Su tono fue el del sosiego que intranquiliza, el de la calma que inquieta. Era mi amigo Roberto. Me comunicaba la muerte de su padre. Habló con esos atributos tan raros que muestran a la sinceridad amorosa. Describía y evaluaba al mismo tiempo. La muerte había tocado de nuevo a su familia. Poco tiempo antes había fallecido su suegro.
Colgamos después de una larga conversación cuyo contenido maduró en mí durante días. Sé lo que sentí, pienso, pues había yo pasado por las mismas circunstancias muchos años antes. Las reflexiones comenzaron por la obvia, la muerte es una realidad. Aceptar que uno morirá es paradójicamente parte de la vida que quiera ser plena.
No recuerdo los detalles concretos de lo que me dijo acerca de su padre, pero no importa. Fue su tono de serenidad que agita lo que me impresionó y sembró una semilla en mi mente, la que ahora desahogo (la ventaja de tener amigos que lo ponen a uno a pensar). Recordé la idea de un libro.
«Las generaciones anteriores a la nuestra más reciente tenían una familiaridad mucho mayor con la muerte. Era común haber perdido a un hermano, a un hijo, a un cónyuge, a un amigo. Darse cuenta de que una infección o una enfermedad fácilmente podría resultar fatal era simplemente una cuestión de ser práctico». Baker, Hunter. The System Has a Soul: Essays on Christianity, Liberty, and Political Life (p. 149). Christian’s Library Press. Kindle Edition. Mi traducción.
¡Qué simple realidad tan compleja! Todos esos adelantos de medicina y salud, tan bienvenidos que son, producen un alejamiento de la realidad inevitable. Nos han mandado a creer que esconder a la muerte en el último de los cajones de un mueble viejo en un sótano hará que vivamos la fantasía de la vida interminable. El resultado es una inquietud que pretende calmar, cuando mi amigo mostró la calma que debe inquietar.
Lo que Roberto, mi amigo, mostró fue la diferencia entre esas dos reacciones ante la muerte, una reflexión clara en su mente.

### TRABAJO SOLICITADO
1. Responde según el texto sobre la muerte:
(a) ¿Quién había fallecido poco tiempo antes que el padre de Roberto?
(b) ¿Qué editorial publicó el libro de Hunter Baker que se cita?
(c) Según la cita, ¿a quiénes era común haber perdido en las generaciones anteriores?
2. ¿Puedes resumir en dos oraciones el texto sobre la muerte?
3. Reproduce todo el texto sobre la muerte desde "Su tono fue" hasta "fallecido su suegro.".

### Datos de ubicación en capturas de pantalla

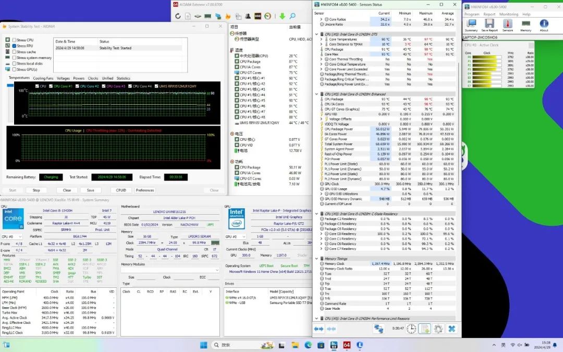Click the sensor logging sheet icon

[x=425, y=329]
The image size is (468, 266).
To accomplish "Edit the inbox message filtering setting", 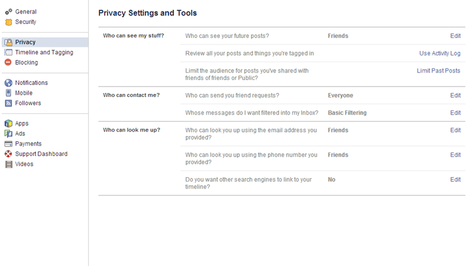I will click(455, 113).
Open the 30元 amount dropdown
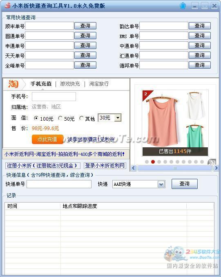Screen dimensions: 221x277 click(118, 118)
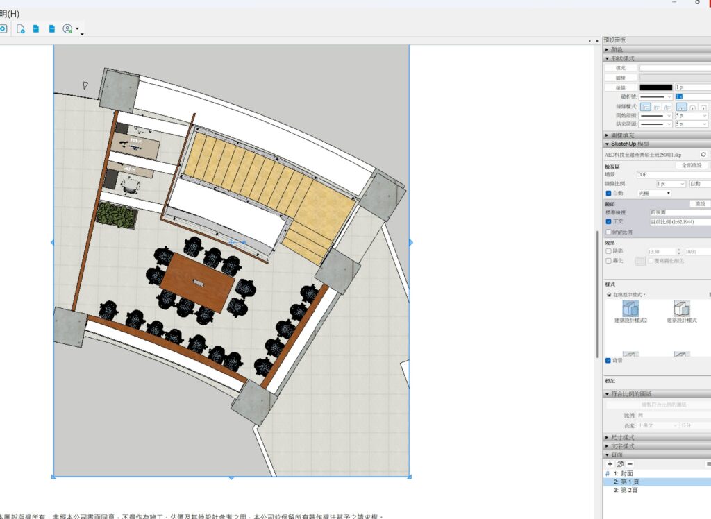The height and width of the screenshot is (519, 711).
Task: Click the 填充 fill button
Action: tap(620, 68)
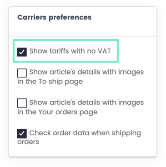Click the "in the Your orders page" text
Screen dimensions: 166x167
pos(57,112)
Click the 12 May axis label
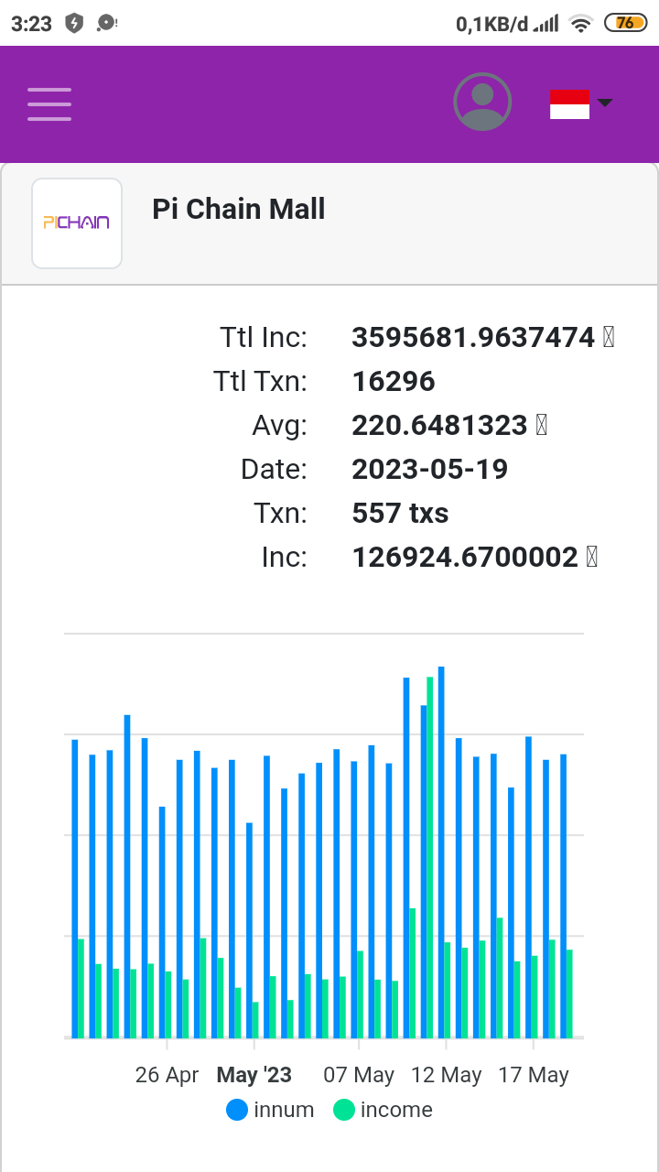659x1172 pixels. point(447,1075)
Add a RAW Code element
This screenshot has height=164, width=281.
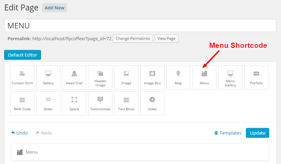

### PROBLEMAS RESUELTOS
1.
(a) Su suegro.
(b) Christian’s Library Press.
(c) A un hermano, a un hijo, a un cónyuge, a un amigo.

2. Roberto, un amigo, comunica la muerte de su padre con un tono sereno que intranquiliza, y eso suscita reflexiones sobre la muerte como una realidad cuya aceptación forma parte de una vida plena. Apoyándose en una cita de Hunter Baker, el texto sostiene que los adelantos de la medicina nos alejan de esa realidad y producen una inquietud que pretende calmar, frente a la calma que debe inquietar que mostró Roberto.

3.
Su tono fue el del sosiego que intranquiliza, el de la calma que inquieta. Era mi amigo Roberto. Me comunicaba la muerte de su padre. Habló con esos atributos tan raros que muestran a la sinceridad amorosa. Describía y evaluaba al mismo tiempo. La muerte había tocado de nuevo a su familia. Poco tiempo antes había fallecido su suegro.